In the rows starting at the line containing "Task: Activate the Select arrow tool" and ending at the line containing "This screenshot has height=381, width=709.", can you change "Activate" to "Choose", leave everything else untouched, and return only those lines?

- _DATA SHOWN_
>>>

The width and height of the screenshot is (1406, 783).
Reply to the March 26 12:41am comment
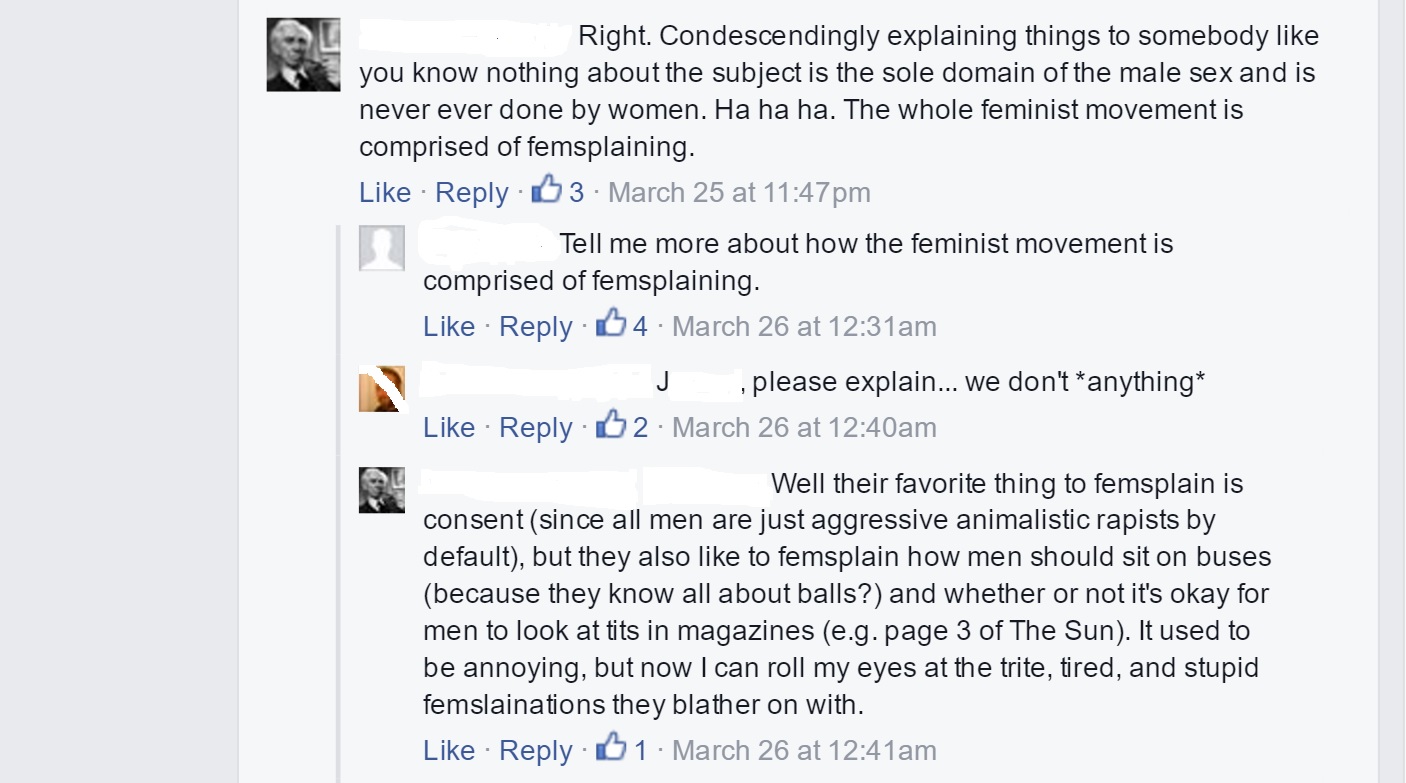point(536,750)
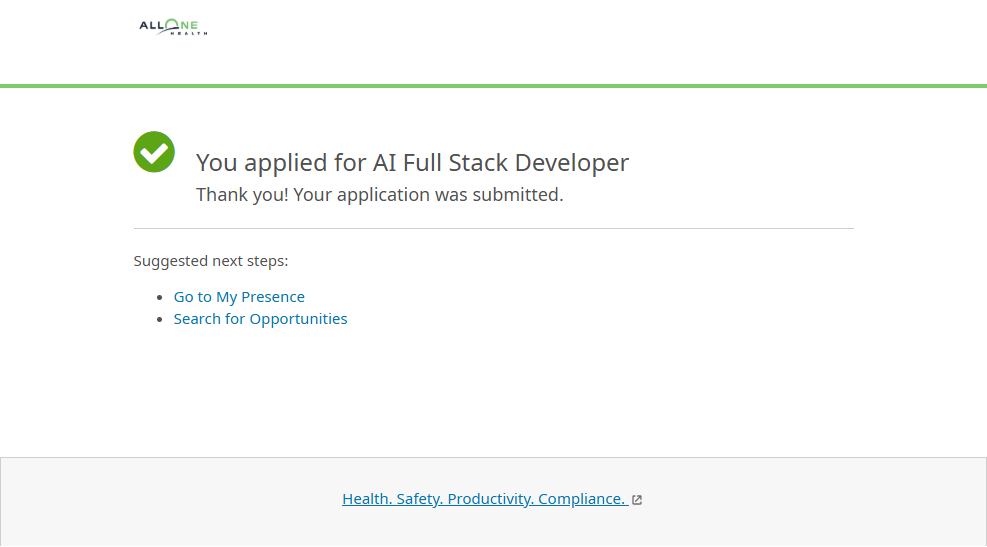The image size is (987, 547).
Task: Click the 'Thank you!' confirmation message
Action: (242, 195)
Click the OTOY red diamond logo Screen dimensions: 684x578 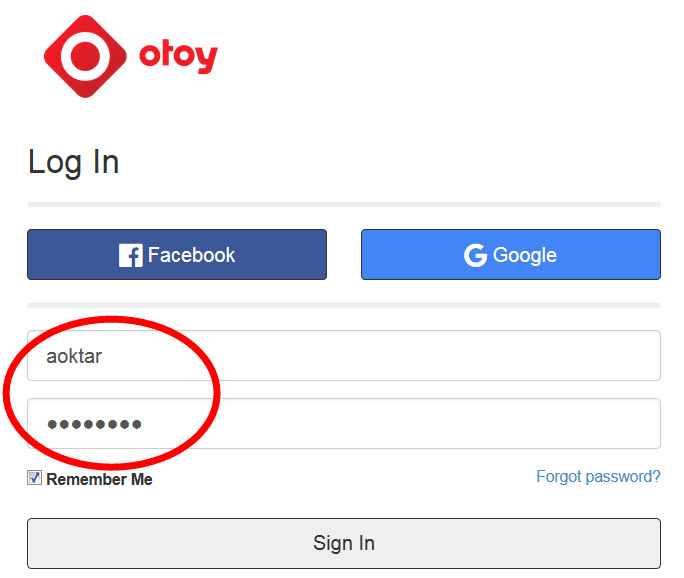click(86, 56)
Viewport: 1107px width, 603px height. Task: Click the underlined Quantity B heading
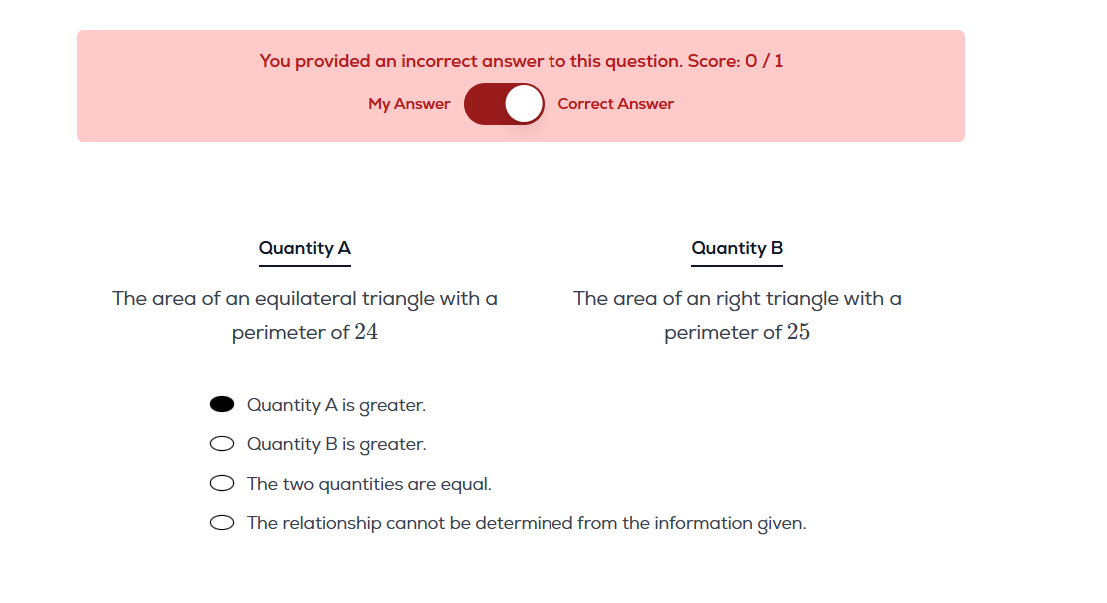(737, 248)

<<<
>>>

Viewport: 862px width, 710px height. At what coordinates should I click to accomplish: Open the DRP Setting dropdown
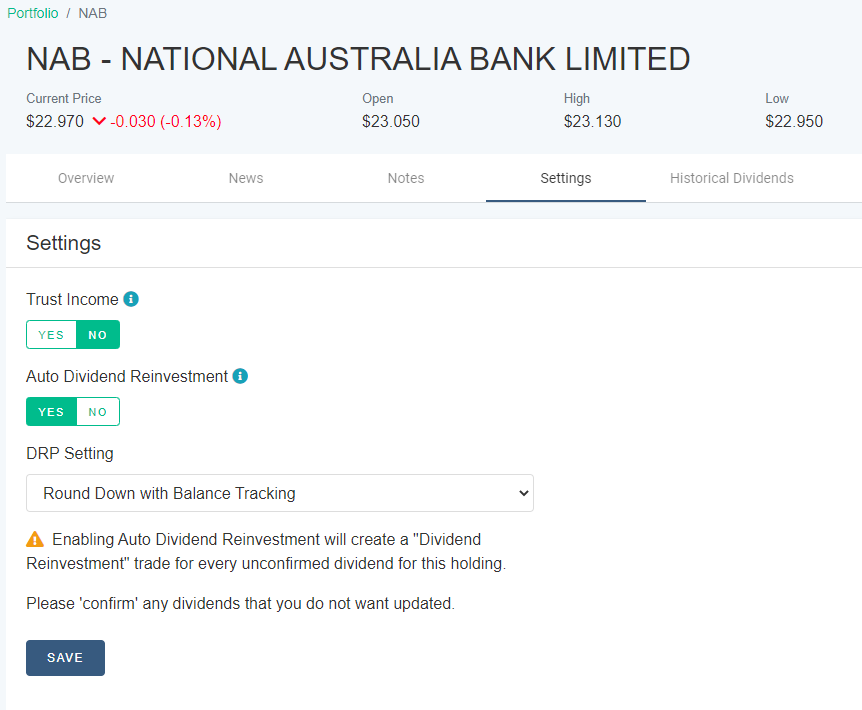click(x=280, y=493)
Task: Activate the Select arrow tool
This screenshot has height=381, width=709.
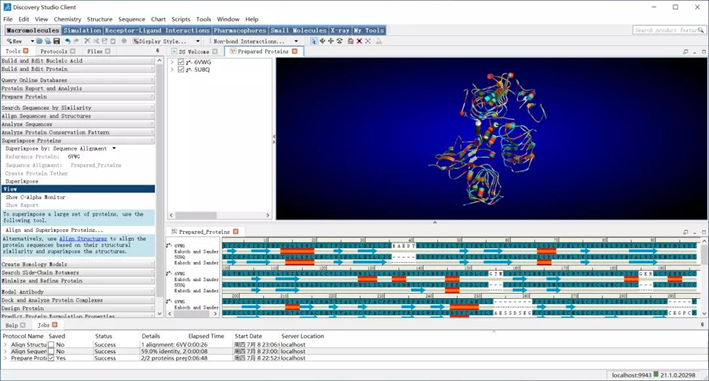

<<<

- _TASK SOLUTION_
Task: Choose the Select arrow tool
This screenshot has height=381, width=709.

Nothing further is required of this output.